“Surrender is an incredibly difficult topic in light of chronic illness, because loss is often continued and sustained.” – Cindee Snider Re
As someone that knows quite a few people with chronic pain and deals with it herself, I thought it was a fairly normal occurrence but apparently, I was wrong with this. I tend to be very quiet about my chronic pain problem, not for one particular reason I just think there are more important things to chat about. But after a flare-up this past week where I told some people about it for the first time I thought it was time to chat and educate.
What is chronic pain?
Chronic pain is pain that is ongoing and lasts longer than six months. It can last weeks or years, and the level of pain can fluctuate.
What causes chronic pain?
There are a plethora of things that can cause chronic pain. A few of them include:
- Car crash
- Intense physical labor
- Temporomandibular Joint Dysfunction (TMJ)
- Nerve damage
Sometimes you can track chronic pain back to one specific moment but it isn’t uncommon for the pain to slowly build and then one day you realize you don’t remember life without pain. People with chronic pain tend to have extremely high pain tolerances because they’re used to dealing with some level of pain on a day-to-day basis.
Who’s at risk for chronic pain?
Inevitably everyone is at risk for chronic pain. It doesn’t pick one age, race, or gender. But it is most common in older adults, besides age other factors that might increase your risk of developing chronic pain include:
- Being overweight
- Having a surgery
- Having an injury
- Being female
Types of chronic pain
- Nociceptive Pain
- Somatic Pain
- Visceral Pain
- Neuropathic Pain
- Psychogenic Pain
- Idiopathic Pain
Dealing with lasting pain
Since there typically isn’t a cure or at least a quick cure for chronic pain the future can look bleak for those that suffer from it. It can put you in unfortunate situations. For example, those that deal with pain tend to also deal with fatigue due to the amount of pain they’re in and the level of energy required to keep their body going.

§ Record excerpts
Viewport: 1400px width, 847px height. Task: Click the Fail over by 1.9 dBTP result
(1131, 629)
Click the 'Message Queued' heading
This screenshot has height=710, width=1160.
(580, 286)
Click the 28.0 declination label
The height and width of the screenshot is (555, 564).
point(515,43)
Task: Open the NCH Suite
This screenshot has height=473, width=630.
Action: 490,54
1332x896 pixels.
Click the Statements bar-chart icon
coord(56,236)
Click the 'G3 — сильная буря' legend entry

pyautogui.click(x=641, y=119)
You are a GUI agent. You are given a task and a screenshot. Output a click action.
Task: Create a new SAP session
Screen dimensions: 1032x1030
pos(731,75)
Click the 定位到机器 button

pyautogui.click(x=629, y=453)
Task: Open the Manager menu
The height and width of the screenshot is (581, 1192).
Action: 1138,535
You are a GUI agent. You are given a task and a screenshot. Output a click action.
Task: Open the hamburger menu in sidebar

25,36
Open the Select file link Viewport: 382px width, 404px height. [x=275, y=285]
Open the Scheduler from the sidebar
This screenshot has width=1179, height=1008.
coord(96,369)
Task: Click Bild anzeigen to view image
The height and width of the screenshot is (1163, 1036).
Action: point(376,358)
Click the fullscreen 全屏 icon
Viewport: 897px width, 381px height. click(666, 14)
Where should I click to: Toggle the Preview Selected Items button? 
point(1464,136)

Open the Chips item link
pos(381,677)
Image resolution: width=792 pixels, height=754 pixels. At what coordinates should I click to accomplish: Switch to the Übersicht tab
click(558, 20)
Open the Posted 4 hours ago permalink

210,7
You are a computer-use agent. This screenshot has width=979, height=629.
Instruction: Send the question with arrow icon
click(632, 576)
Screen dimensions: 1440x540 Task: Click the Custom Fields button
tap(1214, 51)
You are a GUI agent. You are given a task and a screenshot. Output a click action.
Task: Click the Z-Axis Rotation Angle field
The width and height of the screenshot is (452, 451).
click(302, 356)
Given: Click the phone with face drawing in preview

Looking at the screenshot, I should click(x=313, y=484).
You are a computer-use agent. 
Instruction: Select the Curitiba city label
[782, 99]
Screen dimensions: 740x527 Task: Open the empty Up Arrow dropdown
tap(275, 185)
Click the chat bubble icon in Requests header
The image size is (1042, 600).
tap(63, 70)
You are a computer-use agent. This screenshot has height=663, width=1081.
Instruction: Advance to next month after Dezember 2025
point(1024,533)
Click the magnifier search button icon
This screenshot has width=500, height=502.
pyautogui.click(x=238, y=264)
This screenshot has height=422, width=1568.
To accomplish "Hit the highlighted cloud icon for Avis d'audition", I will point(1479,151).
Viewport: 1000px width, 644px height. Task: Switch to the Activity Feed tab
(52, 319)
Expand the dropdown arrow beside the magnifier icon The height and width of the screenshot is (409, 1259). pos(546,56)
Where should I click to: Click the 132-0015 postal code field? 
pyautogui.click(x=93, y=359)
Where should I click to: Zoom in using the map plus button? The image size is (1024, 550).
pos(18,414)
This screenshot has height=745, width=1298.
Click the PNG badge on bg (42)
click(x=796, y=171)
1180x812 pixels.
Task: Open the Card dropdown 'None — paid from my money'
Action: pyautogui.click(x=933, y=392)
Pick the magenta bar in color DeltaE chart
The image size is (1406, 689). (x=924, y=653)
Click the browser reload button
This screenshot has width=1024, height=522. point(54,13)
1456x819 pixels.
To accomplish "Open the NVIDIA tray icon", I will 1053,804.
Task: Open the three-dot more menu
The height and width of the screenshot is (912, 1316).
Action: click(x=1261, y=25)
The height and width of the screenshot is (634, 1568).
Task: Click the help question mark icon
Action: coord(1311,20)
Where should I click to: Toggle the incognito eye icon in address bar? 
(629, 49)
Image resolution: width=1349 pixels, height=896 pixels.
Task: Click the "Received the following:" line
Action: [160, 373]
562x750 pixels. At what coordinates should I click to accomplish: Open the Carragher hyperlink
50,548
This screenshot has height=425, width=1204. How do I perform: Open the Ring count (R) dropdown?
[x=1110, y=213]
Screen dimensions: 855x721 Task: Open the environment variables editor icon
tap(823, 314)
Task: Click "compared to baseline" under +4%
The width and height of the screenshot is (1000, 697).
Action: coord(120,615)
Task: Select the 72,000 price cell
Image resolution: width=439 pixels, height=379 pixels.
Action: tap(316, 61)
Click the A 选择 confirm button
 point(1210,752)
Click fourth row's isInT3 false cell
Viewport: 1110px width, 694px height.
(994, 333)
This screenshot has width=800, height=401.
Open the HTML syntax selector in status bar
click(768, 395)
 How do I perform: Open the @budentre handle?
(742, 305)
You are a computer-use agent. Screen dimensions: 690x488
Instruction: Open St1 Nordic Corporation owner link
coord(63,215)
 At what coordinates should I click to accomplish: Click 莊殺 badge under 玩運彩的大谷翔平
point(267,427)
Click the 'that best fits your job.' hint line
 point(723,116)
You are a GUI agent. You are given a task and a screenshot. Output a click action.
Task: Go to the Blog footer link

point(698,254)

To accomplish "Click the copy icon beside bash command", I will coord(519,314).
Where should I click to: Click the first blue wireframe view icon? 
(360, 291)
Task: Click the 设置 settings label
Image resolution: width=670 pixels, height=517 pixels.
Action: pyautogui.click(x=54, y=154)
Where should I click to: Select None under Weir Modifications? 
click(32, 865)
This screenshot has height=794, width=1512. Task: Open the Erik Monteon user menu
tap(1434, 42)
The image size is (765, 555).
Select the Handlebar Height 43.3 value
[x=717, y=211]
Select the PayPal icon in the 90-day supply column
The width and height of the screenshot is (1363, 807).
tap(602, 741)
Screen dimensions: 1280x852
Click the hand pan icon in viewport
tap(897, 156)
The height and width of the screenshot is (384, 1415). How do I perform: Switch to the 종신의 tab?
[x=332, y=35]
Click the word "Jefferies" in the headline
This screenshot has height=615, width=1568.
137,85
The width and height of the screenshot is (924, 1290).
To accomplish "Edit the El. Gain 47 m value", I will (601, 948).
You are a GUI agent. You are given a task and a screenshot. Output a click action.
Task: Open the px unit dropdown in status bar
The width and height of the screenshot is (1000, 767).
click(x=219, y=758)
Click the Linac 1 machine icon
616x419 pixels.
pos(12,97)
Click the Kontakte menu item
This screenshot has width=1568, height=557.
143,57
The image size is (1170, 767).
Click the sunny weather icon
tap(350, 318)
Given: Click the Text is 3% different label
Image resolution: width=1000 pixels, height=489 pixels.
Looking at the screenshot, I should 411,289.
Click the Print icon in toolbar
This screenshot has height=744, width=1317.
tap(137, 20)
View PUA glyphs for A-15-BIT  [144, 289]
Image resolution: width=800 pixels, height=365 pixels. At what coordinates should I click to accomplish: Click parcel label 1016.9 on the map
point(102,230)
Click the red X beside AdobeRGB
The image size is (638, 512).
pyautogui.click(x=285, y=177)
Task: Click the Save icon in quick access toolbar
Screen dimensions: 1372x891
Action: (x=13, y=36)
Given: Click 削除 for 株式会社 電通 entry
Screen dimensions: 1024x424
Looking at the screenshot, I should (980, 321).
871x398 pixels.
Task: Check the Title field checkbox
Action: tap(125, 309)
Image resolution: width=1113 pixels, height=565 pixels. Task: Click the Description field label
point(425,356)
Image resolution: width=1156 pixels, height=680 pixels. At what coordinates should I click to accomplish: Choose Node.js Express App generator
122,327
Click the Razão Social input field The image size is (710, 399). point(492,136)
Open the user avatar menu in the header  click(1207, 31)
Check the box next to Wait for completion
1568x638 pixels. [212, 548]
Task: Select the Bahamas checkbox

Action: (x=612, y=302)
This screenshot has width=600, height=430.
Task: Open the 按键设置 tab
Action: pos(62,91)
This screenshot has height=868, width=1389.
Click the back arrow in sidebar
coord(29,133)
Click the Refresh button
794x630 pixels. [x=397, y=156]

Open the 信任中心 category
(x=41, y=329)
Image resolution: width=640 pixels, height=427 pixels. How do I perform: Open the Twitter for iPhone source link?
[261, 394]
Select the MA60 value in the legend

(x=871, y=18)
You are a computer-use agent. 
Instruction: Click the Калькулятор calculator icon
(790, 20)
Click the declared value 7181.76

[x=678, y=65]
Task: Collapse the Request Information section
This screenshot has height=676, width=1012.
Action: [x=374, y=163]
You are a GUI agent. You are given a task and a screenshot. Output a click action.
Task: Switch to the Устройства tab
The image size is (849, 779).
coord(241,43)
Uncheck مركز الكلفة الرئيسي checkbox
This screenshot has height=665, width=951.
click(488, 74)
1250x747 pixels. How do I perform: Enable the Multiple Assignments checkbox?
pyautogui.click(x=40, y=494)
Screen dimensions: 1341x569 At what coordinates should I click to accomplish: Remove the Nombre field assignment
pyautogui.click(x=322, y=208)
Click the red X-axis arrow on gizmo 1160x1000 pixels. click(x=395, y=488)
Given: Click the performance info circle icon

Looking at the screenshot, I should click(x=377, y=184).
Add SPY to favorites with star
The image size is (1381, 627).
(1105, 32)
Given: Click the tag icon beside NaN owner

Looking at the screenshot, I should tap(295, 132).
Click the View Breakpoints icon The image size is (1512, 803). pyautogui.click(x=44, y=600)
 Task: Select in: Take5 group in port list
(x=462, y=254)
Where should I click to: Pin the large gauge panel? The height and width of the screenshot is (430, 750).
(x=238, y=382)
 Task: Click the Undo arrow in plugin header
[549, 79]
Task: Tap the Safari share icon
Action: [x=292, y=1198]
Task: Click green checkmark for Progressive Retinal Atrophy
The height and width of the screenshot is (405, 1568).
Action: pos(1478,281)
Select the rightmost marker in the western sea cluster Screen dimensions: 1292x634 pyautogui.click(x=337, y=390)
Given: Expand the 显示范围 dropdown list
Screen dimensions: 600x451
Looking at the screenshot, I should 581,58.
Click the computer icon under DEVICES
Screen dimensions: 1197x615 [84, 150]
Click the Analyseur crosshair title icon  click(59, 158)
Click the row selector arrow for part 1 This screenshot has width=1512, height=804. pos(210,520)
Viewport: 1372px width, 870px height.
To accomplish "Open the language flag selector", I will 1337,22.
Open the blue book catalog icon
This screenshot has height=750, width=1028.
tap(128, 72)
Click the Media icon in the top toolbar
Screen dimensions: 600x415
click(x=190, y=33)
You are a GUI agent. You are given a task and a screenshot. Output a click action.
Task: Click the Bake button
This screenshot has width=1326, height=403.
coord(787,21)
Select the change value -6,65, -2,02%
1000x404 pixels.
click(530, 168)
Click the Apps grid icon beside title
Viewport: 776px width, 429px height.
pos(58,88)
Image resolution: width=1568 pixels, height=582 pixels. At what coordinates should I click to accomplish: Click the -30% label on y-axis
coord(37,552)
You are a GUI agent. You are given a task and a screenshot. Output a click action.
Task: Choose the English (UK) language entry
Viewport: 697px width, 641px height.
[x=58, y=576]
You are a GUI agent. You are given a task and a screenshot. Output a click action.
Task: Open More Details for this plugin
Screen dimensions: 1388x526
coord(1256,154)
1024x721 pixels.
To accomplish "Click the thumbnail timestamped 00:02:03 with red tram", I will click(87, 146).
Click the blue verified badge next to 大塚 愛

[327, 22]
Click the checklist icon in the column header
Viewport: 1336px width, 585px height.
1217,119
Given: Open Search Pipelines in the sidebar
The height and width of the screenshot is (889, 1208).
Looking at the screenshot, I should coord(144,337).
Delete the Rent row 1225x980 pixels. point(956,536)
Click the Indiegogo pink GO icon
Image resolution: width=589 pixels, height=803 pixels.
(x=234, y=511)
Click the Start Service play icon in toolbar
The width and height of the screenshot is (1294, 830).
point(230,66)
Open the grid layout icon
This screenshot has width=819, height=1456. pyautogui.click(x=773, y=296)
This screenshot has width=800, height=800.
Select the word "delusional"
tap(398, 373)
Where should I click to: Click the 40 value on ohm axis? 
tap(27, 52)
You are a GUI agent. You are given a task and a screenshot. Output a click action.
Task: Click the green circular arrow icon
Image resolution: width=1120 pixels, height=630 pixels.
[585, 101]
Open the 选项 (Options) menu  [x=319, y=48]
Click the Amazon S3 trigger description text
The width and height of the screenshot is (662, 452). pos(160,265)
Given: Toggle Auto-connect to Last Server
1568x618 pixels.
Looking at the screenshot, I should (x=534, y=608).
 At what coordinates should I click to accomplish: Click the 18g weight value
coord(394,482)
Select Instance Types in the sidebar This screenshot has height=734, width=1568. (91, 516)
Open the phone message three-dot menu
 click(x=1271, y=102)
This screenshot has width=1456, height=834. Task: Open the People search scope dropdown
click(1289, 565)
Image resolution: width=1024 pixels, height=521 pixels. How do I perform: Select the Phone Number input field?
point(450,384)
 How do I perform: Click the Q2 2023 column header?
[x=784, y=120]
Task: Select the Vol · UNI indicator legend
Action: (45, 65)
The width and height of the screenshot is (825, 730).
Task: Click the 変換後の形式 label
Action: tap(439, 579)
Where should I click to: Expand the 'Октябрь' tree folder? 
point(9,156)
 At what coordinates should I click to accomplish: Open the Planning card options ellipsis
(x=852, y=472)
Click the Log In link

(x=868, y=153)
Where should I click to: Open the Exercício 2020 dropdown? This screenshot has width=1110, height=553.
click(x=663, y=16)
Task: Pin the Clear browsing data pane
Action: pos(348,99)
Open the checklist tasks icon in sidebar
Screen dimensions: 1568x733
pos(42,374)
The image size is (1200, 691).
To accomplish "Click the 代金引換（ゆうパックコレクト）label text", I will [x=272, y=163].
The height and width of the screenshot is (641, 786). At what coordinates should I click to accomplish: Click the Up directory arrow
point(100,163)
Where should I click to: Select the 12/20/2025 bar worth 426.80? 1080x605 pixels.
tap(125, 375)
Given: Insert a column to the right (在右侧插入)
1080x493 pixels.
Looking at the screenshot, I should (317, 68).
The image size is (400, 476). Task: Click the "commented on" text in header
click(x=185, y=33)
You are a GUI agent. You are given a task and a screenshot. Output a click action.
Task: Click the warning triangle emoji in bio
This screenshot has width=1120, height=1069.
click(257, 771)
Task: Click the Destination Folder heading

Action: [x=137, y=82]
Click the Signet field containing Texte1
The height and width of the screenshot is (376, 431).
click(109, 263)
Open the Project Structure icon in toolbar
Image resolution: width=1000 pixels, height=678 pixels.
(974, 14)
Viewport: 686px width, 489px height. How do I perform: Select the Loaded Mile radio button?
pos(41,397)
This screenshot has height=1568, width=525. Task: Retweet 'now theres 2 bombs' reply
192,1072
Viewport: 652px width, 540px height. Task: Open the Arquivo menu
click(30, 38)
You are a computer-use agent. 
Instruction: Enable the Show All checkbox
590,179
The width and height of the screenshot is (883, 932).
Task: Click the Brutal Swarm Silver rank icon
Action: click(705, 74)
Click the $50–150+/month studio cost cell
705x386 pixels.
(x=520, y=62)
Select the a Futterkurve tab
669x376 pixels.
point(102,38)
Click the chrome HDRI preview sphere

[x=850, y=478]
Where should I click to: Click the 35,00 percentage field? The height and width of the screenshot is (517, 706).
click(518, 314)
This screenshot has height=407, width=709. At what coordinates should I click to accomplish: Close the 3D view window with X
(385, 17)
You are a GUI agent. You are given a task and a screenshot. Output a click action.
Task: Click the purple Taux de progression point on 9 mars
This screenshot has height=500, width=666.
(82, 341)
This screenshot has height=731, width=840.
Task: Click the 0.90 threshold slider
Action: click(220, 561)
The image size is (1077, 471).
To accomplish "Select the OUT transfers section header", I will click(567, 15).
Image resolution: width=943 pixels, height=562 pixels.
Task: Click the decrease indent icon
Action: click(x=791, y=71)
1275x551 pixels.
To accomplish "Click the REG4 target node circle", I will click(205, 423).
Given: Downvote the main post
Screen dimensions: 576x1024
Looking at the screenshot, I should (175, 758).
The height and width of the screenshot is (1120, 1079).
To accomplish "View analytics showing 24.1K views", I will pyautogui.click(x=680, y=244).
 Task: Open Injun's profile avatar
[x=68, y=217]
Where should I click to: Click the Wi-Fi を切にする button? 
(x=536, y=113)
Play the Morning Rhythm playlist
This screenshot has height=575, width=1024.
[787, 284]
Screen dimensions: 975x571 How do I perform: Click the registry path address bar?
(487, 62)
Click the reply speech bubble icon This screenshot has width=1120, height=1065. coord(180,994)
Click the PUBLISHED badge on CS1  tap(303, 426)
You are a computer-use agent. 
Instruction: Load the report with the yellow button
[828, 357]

§ Task list
**a)** List every type of chronic pain that the text on chronic pain names.
**b)** According to the text on chronic pain, why do people with chronic pain tend to have extremely high pain tolerances?
**c)** From the text on chronic pain, reproduce everything from "What causes chronic" down to "a day-to-day basis.".

§ Responses to the tasks
**a)**
- Nociceptive Pain
- Somatic Pain
- Visceral Pain
- Neuropathic Pain
- Psychogenic Pain
- Idiopathic Pain

**b)** They are used to dealing with some level of pain on a day-to-day basis.

**c)**
What causes chronic pain?
There are a plethora of things that can cause chronic pain. A few of them include:
- Car crash
- Intense physical labor
- Temporomandibular Joint Dysfunction (TMJ)
- Nerve damage
Sometimes you can track chronic pain back to one specific moment but it isn’t uncommon for the pain to slowly build and then one day you realize you don’t remember life without pain. People with chronic pain tend to have extremely high pain tolerances because they’re used to dealing with some level of pain on a day-to-day basis.